I don't want to discuss a lot of the twists here in too much detail, since much of the suspense (and this is a seriously suspenseful book) comes from not quite knowing what's going on. Also, about three quarters of the way through, you get hit by something you're really not going to suspect that changes everything. But there's a bunch to discuss in general terms.
So much of this book takes place in Joanna's mind, while she's under the influence of some pretty powerful drugs. It's not in any way incoherent--this isn't one of those annoyingly "experimental" books where the author decides that s/he is too sophisticated for grammar or cause and effect. But because of the effects on Joanna's temporal lobe, her search acquires an urgency that borders on irrational. She's in a heightened state of excitement for much of the book, far more than would be reasonable for a normal person. I found it extremely compelling--despite the fact this is not a murder mystery or spy novel, it races along from one clue to the next. Joanna is constantly reevaluating the nature of the things she's experiencing. Her near-death experiences are hardly angels and life reviews, but she's not sure what they are. Are they windows into her unconscious? Memories? Symbolism? Tapping into the universal unconsciousness? Paranormal events? Random chemical impulses her brain is flailing around trying to interpret? Just about every possible scenario is presented and seriously considered at one point or another. The explanation Willis settles on I think satisfactorily fulfills the clues given, and the somewhat ambiguous closing chapter leaves some other doors open in an interesting way.
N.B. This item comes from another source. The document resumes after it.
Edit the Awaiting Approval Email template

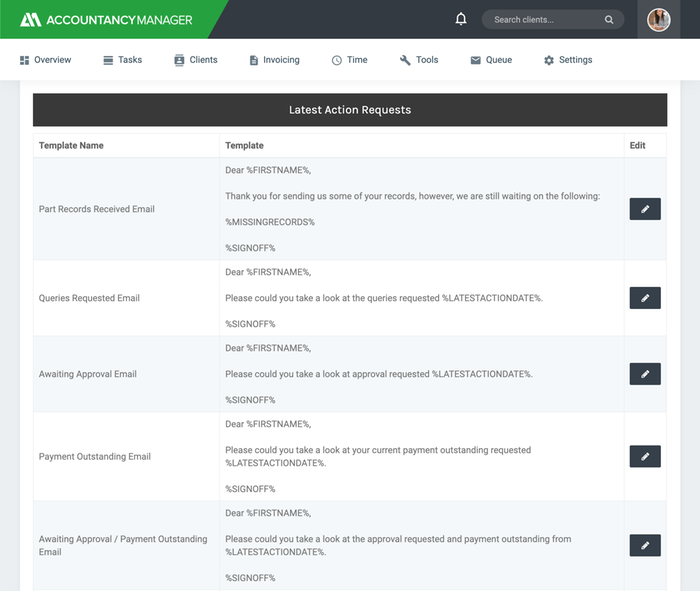tap(645, 374)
I also found a lot of the characters suitably engaging. Many of the minor characters are fascinating in their own right--Joanna's brilliant high school English teacher who's trying to hide a secret, the child Maisie dying of heart failure and obsessed with disasters, Joanna's saucy best friend. Some of Joanna's scorn for the paranormal is well explained towards the end of the book--she never addresses it herself, but you later begin to understand some of her motivations.
On the other hand--some of Joanna's actions really do seem absurd when you take a step back and look at them objectively. I think this is well explained, but I could see how some readers might get put off. Also, while many of the supporting cast are well drawn, they have a tendency to be a bit one-dimensional and rather repetitive. They remind me a bit of Dickens characters, in an entirely non-florid Victorian way--memorable and interesting, but without much depth.
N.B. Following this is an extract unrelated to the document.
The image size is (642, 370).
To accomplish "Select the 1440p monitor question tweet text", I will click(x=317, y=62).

Given the amount of confusion thrown up deliberately over the course of the novel as to what the NDEs actually are, I thought that the final resolution, while completely logical, was not quite as daring as some of the places I thought she might be going. Some spoilers below. Read the book first. Really.
Did you read it yet? No? Shame on you.
SPOILERY SPOILERS I WARNED YOU. I found myself wondering if perhaps Joanna was dead from the very beginning. The repetition of several of the characters--from the repeated WWII stories to the repeated insistence on angels and Life Reviews--and the dreamlike nature of the hospital itself--the fact you can never get from one place to another directly, the fact that the cafeteria is never open--made me think that the entire novel seemed like the hallucination, possibly of a dying brain. It would also account for the increasing urgency of Joanna's quest, which doesn't quite make sense when you think about it too hard. I am happy with the actual ending. I like that the explanation is not particularly science-fictiony and that it actually seems like it has a reasonable chance of being the real explanation of why our brains do this. But. Part of me wishes that she'd gone for the full Twilight Zone/The Sixth Sense/Memento "none of this is actually what you thought it meant" treatment of completely flipping us over near the end. It seems a waste, and makes some of those repeated elements seem just like bad writing instead.
Despite this, I still really liked this book. I was thinking and wondering all the way through. Perhaps it wasn't as bold as I'd wanted, but it was still plenty bold and creative. Very well done.